[Part of a data file]
--*--

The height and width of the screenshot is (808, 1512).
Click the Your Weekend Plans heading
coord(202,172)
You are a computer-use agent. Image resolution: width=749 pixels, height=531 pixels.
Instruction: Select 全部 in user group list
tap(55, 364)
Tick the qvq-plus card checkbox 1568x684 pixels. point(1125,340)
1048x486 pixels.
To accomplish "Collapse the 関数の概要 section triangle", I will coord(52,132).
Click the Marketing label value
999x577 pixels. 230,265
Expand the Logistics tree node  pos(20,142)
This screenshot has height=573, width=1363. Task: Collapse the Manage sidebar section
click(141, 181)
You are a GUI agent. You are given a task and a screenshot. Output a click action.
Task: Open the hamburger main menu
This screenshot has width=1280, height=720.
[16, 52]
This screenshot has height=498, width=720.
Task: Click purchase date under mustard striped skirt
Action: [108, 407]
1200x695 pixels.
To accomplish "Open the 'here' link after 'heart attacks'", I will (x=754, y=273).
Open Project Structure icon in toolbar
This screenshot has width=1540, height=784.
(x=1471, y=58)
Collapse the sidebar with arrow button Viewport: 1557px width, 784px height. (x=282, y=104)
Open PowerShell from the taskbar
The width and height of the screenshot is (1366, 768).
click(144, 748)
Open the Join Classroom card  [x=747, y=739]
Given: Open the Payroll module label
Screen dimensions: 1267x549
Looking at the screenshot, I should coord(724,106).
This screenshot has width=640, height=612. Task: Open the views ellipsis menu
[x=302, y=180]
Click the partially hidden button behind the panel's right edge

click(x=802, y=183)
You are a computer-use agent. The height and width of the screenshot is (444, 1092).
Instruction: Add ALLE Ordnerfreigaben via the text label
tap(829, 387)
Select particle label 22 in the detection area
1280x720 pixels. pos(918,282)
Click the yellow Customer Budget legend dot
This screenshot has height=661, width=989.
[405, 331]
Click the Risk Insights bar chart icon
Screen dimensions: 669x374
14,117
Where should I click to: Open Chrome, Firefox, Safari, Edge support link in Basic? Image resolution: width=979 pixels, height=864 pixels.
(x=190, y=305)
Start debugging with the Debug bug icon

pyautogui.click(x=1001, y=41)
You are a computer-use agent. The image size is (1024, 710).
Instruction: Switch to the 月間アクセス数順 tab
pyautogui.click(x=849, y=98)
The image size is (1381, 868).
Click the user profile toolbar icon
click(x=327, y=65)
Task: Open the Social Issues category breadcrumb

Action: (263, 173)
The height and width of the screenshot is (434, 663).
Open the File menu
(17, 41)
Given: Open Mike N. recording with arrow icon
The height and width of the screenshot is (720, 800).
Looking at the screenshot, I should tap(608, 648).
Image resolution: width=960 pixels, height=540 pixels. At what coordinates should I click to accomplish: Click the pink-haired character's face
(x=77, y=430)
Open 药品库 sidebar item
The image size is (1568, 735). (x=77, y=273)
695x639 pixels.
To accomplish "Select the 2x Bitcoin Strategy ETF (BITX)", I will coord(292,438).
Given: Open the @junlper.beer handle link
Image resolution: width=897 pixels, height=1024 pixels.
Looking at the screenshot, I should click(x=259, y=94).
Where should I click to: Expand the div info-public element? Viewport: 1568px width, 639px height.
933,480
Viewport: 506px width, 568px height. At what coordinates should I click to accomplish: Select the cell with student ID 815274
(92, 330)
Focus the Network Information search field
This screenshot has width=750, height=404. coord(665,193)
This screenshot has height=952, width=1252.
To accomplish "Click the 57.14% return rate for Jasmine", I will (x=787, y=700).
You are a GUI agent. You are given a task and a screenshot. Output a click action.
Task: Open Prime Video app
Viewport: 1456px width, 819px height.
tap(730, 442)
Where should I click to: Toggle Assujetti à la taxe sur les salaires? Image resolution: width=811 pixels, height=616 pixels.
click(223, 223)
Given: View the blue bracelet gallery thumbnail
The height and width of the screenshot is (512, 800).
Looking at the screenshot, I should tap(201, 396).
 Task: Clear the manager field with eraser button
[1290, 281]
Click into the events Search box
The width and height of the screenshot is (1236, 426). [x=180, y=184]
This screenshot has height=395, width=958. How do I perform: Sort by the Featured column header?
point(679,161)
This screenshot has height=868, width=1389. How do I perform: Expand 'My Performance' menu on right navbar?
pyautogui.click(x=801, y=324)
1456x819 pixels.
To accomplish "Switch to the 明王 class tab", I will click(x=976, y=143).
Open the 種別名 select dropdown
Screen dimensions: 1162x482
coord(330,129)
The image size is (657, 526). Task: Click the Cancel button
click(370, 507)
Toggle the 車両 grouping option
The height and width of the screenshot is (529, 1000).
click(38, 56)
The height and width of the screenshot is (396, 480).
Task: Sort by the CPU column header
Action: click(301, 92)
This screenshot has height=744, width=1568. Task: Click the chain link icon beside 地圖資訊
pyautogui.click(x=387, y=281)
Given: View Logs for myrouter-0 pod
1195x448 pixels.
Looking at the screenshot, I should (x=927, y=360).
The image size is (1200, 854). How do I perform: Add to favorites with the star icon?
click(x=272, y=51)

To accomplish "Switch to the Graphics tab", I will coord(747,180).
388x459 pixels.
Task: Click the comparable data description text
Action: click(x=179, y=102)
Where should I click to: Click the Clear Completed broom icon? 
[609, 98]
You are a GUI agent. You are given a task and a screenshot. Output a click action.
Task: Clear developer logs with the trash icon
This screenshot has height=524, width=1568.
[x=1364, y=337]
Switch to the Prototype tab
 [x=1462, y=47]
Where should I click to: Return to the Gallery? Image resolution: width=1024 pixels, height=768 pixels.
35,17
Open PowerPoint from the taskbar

--*--

## What you are asked to do:
Arrange every line of the records above into a Markdown table with the columns Row and Line, numbering the rows in order and leaving out blank lines.

## Exercise result:
| Row | Line |
|---|---|
| 1 | The height and width of the screenshot is (808, 1512). |
| 2 | Click the Your Weekend Plans heading |
| 3 | coord(202,172) |
| 4 | You are a computer-use agent. Image resolution: width=749 pixels, height=531 pixels. |
| 5 | Instruction: Select 全部 in user group list |
| 6 | tap(55, 364) |
| 7 | Tick the qvq-plus card checkbox 1568x684 pixels. point(1125,340) |
| 8 | 1048x486 pixels. |
| 9 | To accomplish "Collapse the 関数の概要 section triangle", I will coord(52,132). |
| 10 | Click the Marketing label value |
| 11 | 999x577 pixels. 230,265 |
| 12 | Expand the Logistics tree node  pos(20,142) |
| 13 | This screenshot has height=573, width=1363. Task: Collapse the Manage sidebar section |
| 14 | click(141, 181) |
| 15 | You are a GUI agent. You are given a task and a screenshot. Output a click action. |
| 16 | Task: Open the hamburger main menu |
| 17 | This screenshot has width=1280, height=720. |
| 18 | [16, 52] |
| 19 | This screenshot has height=498, width=720. |
| 20 | Task: Click purchase date under mustard striped skirt |
| 21 | Action: [108, 407] |
| 22 | 1200x695 pixels. |
| 23 | To accomplish "Open the 'here' link after 'heart attacks'", I will (x=754, y=273). |
| 24 | Open Project Structure icon in toolbar |
| 25 | This screenshot has width=1540, height=784. |
| 26 | (x=1471, y=58) |
| 27 | Collapse the sidebar with arrow button Viewport: 1557px width, 784px height. (x=282, y=104) |
| 28 | Open PowerShell from the taskbar |
| 29 | The width and height of the screenshot is (1366, 768). |
| 30 | click(144, 748) |
| 31 | Open the Join Classroom card  [x=747, y=739] |
| 32 | Given: Open the Payroll module label |
| 33 | Screen dimensions: 1267x549 |
| 34 | Looking at the screenshot, I should coord(724,106). |
| 35 | This screenshot has width=640, height=612. Task: Open the views ellipsis menu |
| 36 | [x=302, y=180] |
| 37 | Click the partially hidden button behind the panel's right edge |
| 38 | click(x=802, y=183) |
| 39 | You are a computer-use agent. The height and width of the screenshot is (444, 1092). |
| 40 | Instruction: Add ALLE Ordnerfreigaben via the text label |
| 41 | tap(829, 387) |
| 42 | Select particle label 22 in the detection area |
| 43 | 1280x720 pixels. pos(918,282) |
| 44 | Click the yellow Customer Budget legend dot |
| 45 | This screenshot has height=661, width=989. |
| 46 | [405, 331] |
| 47 | Click the Risk Insights bar chart icon |
| 48 | Screen dimensions: 669x374 |
| 49 | 14,117 |
| 50 | Where should I click to: Open Chrome, Firefox, Safari, Edge support link in Basic? Image resolution: width=979 pixels, height=864 pixels. |
| 51 | (x=190, y=305) |
| 52 | Start debugging with the Debug bug icon |
| 53 | pyautogui.click(x=1001, y=41) |
| 54 | You are a computer-use agent. The image size is (1024, 710). |
| 55 | Instruction: Switch to the 月間アクセス数順 tab |
| 56 | pyautogui.click(x=849, y=98) |
| 57 | The image size is (1381, 868). |
| 58 | Click the user profile toolbar icon |
| 59 | click(x=327, y=65) |
| 60 | Task: Open the Social Issues category breadcrumb |
| 61 | Action: (263, 173) |
| 62 | The height and width of the screenshot is (434, 663). |
| 63 | Open the File menu |
| 64 | (17, 41) |
| 65 | Given: Open Mike N. recording with arrow icon |
| 66 | The height and width of the screenshot is (720, 800). |
| 67 | Looking at the screenshot, I should tap(608, 648). |
| 68 | Image resolution: width=960 pixels, height=540 pixels. At what coordinates should I click to accomplish: Click the pink-haired character's face |
| 69 | (x=77, y=430) |
| 70 | Open 药品库 sidebar item |
| 71 | The image size is (1568, 735). (x=77, y=273) |
| 72 | 695x639 pixels. |
| 73 | To accomplish "Select the 2x Bitcoin Strategy ETF (BITX)", I will coord(292,438). |
| 74 | Given: Open the @junlper.beer handle link |
| 75 | Image resolution: width=897 pixels, height=1024 pixels. |
| 76 | Looking at the screenshot, I should click(x=259, y=94). |
| 77 | Where should I click to: Expand the div info-public element? Viewport: 1568px width, 639px height. |
| 78 | 933,480 |
| 79 | Viewport: 506px width, 568px height. At what coordinates should I click to accomplish: Select the cell with student ID 815274 |
| 80 | (92, 330) |
| 81 | Focus the Network Information search field |
| 82 | This screenshot has width=750, height=404. coord(665,193) |
| 83 | This screenshot has height=952, width=1252. |
| 84 | To accomplish "Click the 57.14% return rate for Jasmine", I will (x=787, y=700). |
| 85 | You are a GUI agent. You are given a task and a screenshot. Output a click action. |
| 86 | Task: Open Prime Video app |
| 87 | Viewport: 1456px width, 819px height. |
| 88 | tap(730, 442) |
| 89 | Where should I click to: Toggle Assujetti à la taxe sur les salaires? Image resolution: width=811 pixels, height=616 pixels. |
| 90 | click(223, 223) |
| 91 | Given: View the blue bracelet gallery thumbnail |
| 92 | The height and width of the screenshot is (512, 800). |
| 93 | Looking at the screenshot, I should tap(201, 396). |
| 94 |  Task: Clear the manager field with eraser button |
| 95 | [1290, 281] |
| 96 | Click into the events Search box |
| 97 | The width and height of the screenshot is (1236, 426). [x=180, y=184] |
| 98 | This screenshot has height=395, width=958. How do I perform: Sort by the Featured column header? |
| 99 | point(679,161) |
| 100 | This screenshot has height=868, width=1389. How do I perform: Expand 'My Performance' menu on right navbar? |
| 101 | pyautogui.click(x=801, y=324) |
| 102 | 1456x819 pixels. |
| 103 | To accomplish "Switch to the 明王 class tab", I will click(x=976, y=143). |
| 104 | Open the 種別名 select dropdown |
| 105 | Screen dimensions: 1162x482 |
| 106 | coord(330,129) |
| 107 | The image size is (657, 526). Task: Click the Cancel button |
| 108 | click(370, 507) |
| 109 | Toggle the 車両 grouping option |
| 110 | The height and width of the screenshot is (529, 1000). |
| 111 | click(38, 56) |
| 112 | The height and width of the screenshot is (396, 480). |
| 113 | Task: Sort by the CPU column header |
| 114 | Action: click(301, 92) |
| 115 | This screenshot has height=744, width=1568. Task: Click the chain link icon beside 地圖資訊 |
| 116 | pyautogui.click(x=387, y=281) |
| 117 | Given: View Logs for myrouter-0 pod |
| 118 | 1195x448 pixels. |
| 119 | Looking at the screenshot, I should (x=927, y=360). |
| 120 | The image size is (1200, 854). How do I perform: Add to favorites with the star icon? |
| 121 | click(x=272, y=51) |
| 122 | To accomplish "Switch to the Graphics tab", I will coord(747,180). |
| 123 | 388x459 pixels. |
| 124 | Task: Click the comparable data description text |
| 125 | Action: click(x=179, y=102) |
| 126 | Where should I click to: Click the Clear Completed broom icon?  |
| 127 | [609, 98] |
| 128 | You are a GUI agent. You are given a task and a screenshot. Output a click action. |
| 129 | Task: Clear developer logs with the trash icon |
| 130 | This screenshot has height=524, width=1568. |
| 131 | [x=1364, y=337] |
| 132 | Switch to the Prototype tab |
| 133 |  [x=1462, y=47] |
| 134 | Where should I click to: Return to the Gallery? Image resolution: width=1024 pixels, height=768 pixels. |
| 135 | 35,17 |
| 136 | Open PowerPoint from the taskbar |